Table Joins | A Lightning SQL Tutorial

Table of contents:

Old Join Syntax

It's often the case that the data you want to return from a query are spread across more than one table. Commonly this occurs as a result of master-detail relationships such as the one between the project and project_hours tables. The project table contains one row describing each project, whereas, for each project, project_hours contains many rows detailing time charged to that project. To link such master and detail data together in the results from a SELECT statement, you use a relational operation called a join .

4.4.1 Inner Joins

Imagine that you need to generate a detailed listing of time charged to each of your projects. You want that listing to include project name , the date on which work was performed, and the number of hours involved. What makes this request interesting is that you need to list two tables in your FROM clause. Project names come from the project table, while dates and hours come from the project_hours table. How do you SELECT from two tables at once? The answer is to use a JOIN clause such as the one in Example 4-25.
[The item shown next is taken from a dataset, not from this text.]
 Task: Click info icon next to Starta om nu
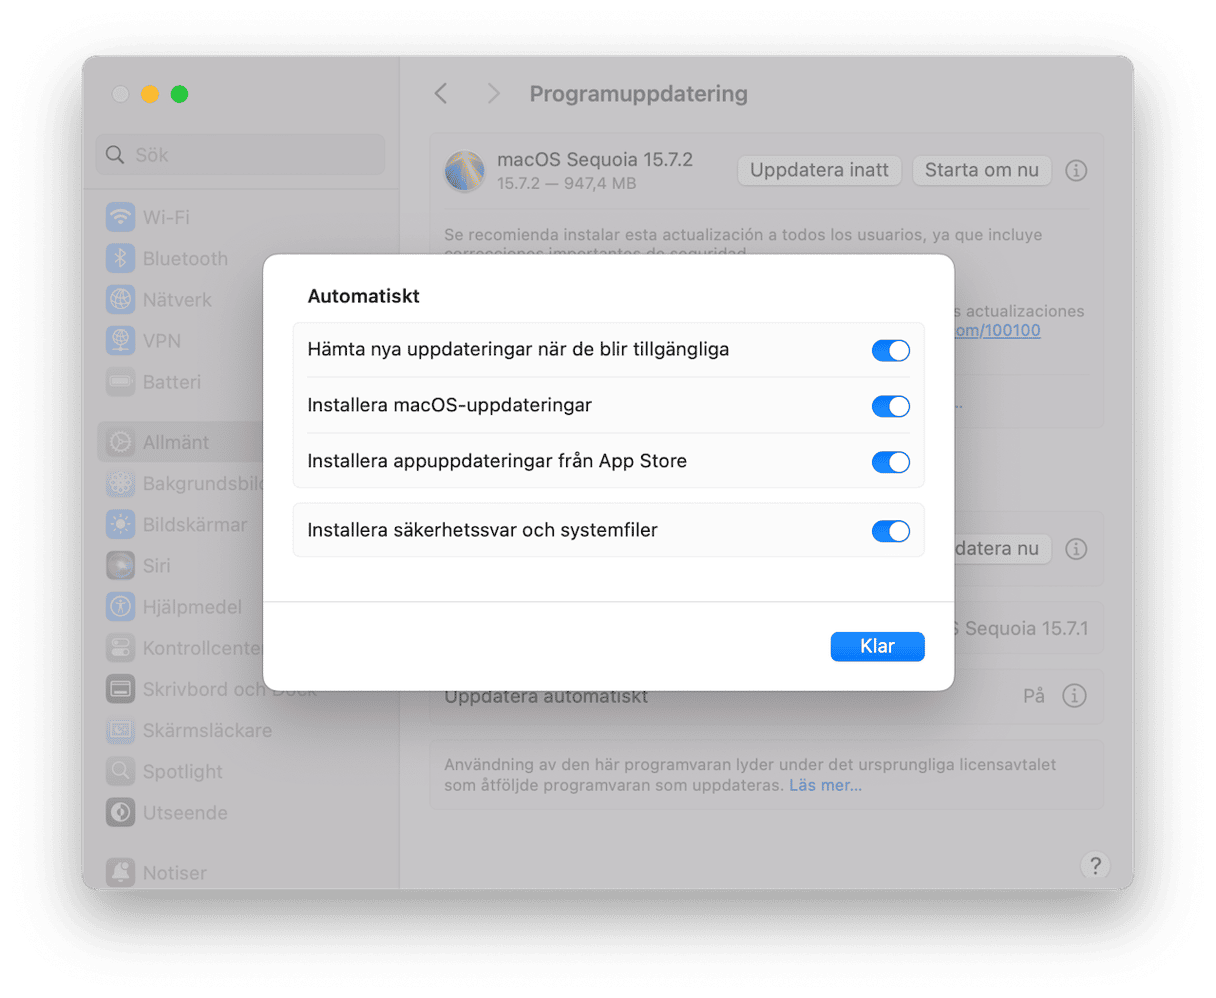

Example 4-25. Selecting related rows from two tables

SELECT p.project_name, ph. employee_id, 

 ph.time_log_date, ph.hours_logged

FROM project p JOIN project_hours ph

 ON p.project_id = ph.project_id;

The JOIN clause, which is a subclause of the FROM clause, is new in Oracle9 i Database and specifies that data are to be drawn from not one table, but from two, in this case from the project and project_hours tables. The ON clause, subsidiary to JOIN, defines the conditions that rows of combined data must meet to be returned from the join operation. This will make more sense as you scrutinize Figures Figure 4-2 through Figure 4-4.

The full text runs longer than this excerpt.